Board of Education to vote on redistricting

In less than 10 days, the Chapel Hill-Carrboro City Schools Board of Education will vote on a redistricting plan that could move up to 1,045 elementary students and 108 high school students to a different school.

Northside Elementary, the system’s newest elementary school, will open in the fall in an effort to alleviate crowded classrooms in the system’s 10 existing elementary schools.

At a work session on Dec. 20, the Board of Education reviewed the four proposed redistricting plans.

“Plan 2.1 had the most conversation about it. I think most of the members really liked the balance that was there from the at-risk perspective,” said board member James Barrett.

He expects the board will vote for Plan 2.1 at its Jan. 17 meeting.

“I think there was a majority of the board that was ready to support that at the work session,” he said.

Dozens of parents of students who will be affected by the widespread redistricting plan attended two public hearings in December to voice their concerns.

Ellen Parker, who spoke at the Dec. 12 hearing, has two children at Glenwood Elementary School who will be among Northside’s first batch of students.

She said in an interview she and her children love Glenwood, but she is not worried about the transition to Northside.

“Kids are resilient. Redistricting is really not that big of a deal,” she said.

Her primary concern is that the schools have a balanced number of at-risk students.
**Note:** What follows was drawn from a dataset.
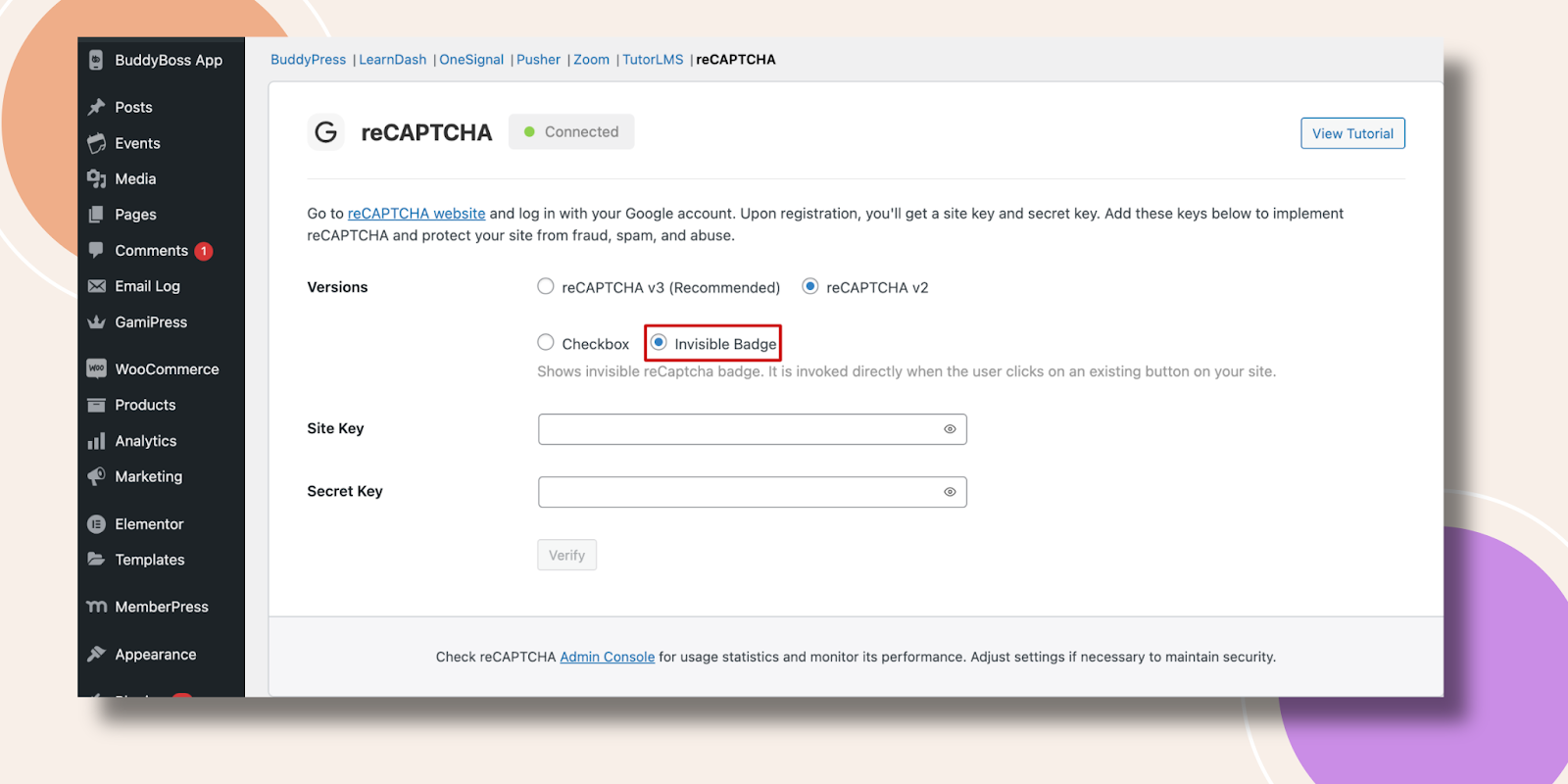Open the TutorLMS integration tab
Screen dimensions: 1568x784
point(653,60)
“As an educator, I have worked with at-risk students before and when you put too many at-risk students in one classroom, it’s extremely stressful as a teacher,” she said.

Other parents are concerned about the distance their children will have to travel to their new school.

Chapel Hill resident Laurie Macmillan has two children at Carrboro High School who might be redistricted to Chapel Hill High School.

She said she thinks the move will be particularly difficult for high school students, who are already part of a community.

“They just keep pushing us to a high school that is ridiculously far away,” she said. “It’s just not fair to these kids. It’s too far and it’s too much time.”

Steve Turner, a counselor at Carrboro High School, said he expects he will be counseling students who will be redistricted in the 2013-14 year.

“It can be a very traumatic experience,” he said. “They try to keep it as painless as they can, but it’s never really painless.”